Perguntas Frequentes

Quais os sinais de alerta para derrame pleural na pneumonia infantil?

Os principais sinais de alerta incluem a persistência da febre após 48 a 72 horas de antibioticoterapia adequada, aumento do desconforto respiratório (tiragens, gemência), cianose e achados semiológicos específicos como macicez à percussão e diminuição ou ausência do murmúrio vesicular no lado afetado. A presença de desvio de traqueia ou abaulamento de espaços intercostais pode indicar derrames volumosos ou hipertensivos.

Como diferenciar pneumonia de bronquiolite no lactante?

A pneumonia bacteriana geralmente apresenta febre alta, toxemia e sinais focais na ausculta (estertores localizados ou redução do murmúrio). Já a bronquiolite viral aguda, comum em menores de 2 anos, costuma iniciar com pródromos virais (coriza, tosse), apresenta sibilância difusa e febre habitualmente baixa ou ausente. No caso clínico, a febre alta persistente e a ausculta assimétrica direcionam fortemente para pneumonia.
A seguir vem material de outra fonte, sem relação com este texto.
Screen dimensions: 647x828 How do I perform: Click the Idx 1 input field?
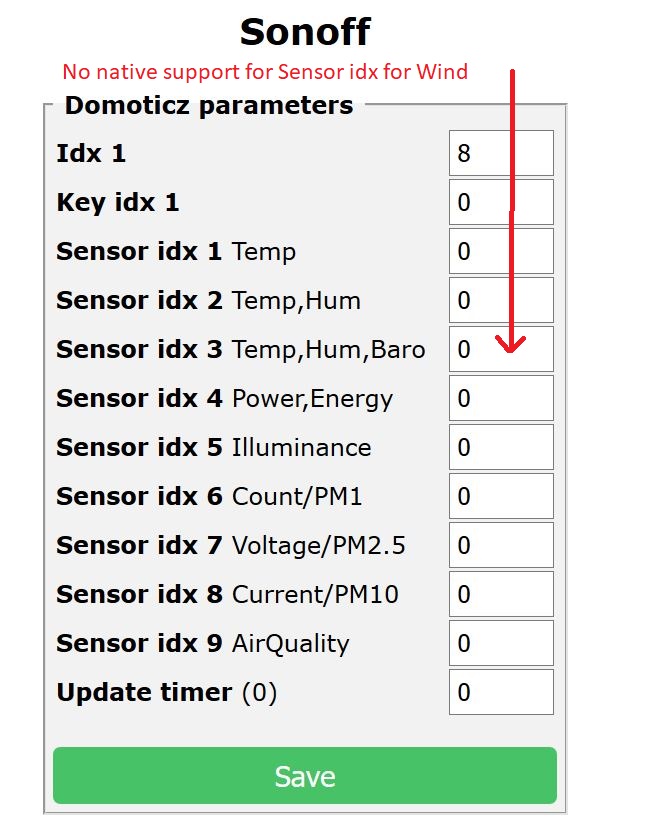pos(500,153)
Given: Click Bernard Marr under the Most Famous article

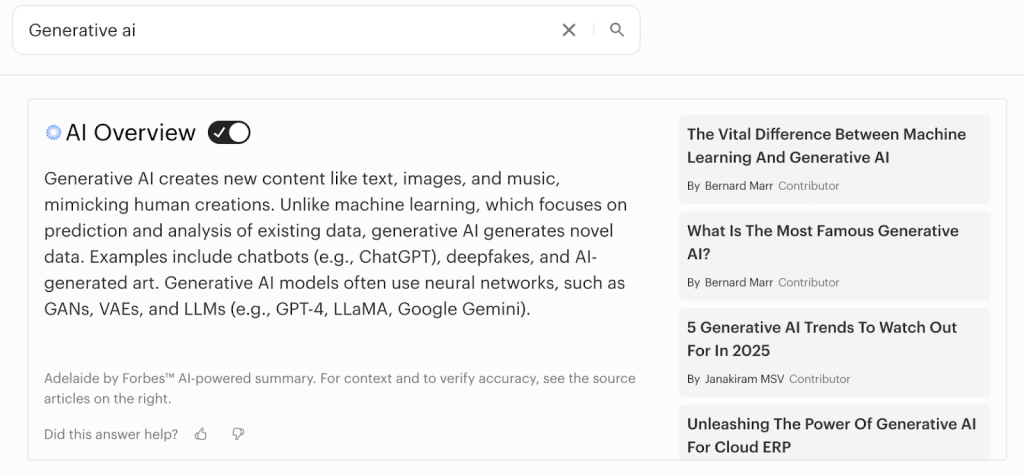Looking at the screenshot, I should pos(738,283).
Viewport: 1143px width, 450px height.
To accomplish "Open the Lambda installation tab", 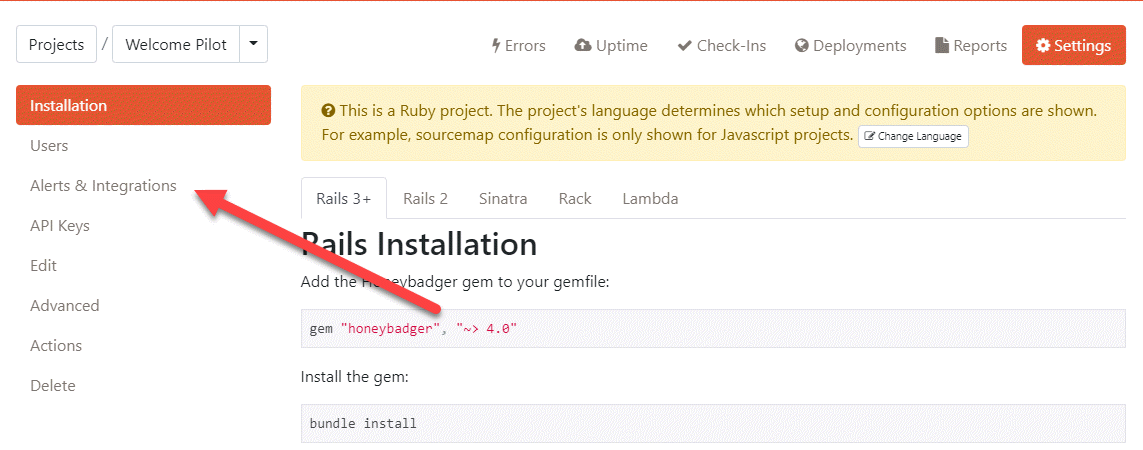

Qual a conduta inicial no derrame pleural parapneumônico?

A conduta inicial foca na estabilização hemodinâmica e ventilatória (oxigenoterapia), seguida de antibioticoterapia venosa empírica (geralmente cobrindo S. pneumoniae e S. aureus). Exames de imagem, como radiografia em incidência de Hjelm-Laurell ou ultrassonografia de tórax, são essenciais para confirmar o volume e a natureza do líquido. Se houver sinais de empiema ou comprometimento respiratório importante, a toracentese ou drenagem de tórax está indicada.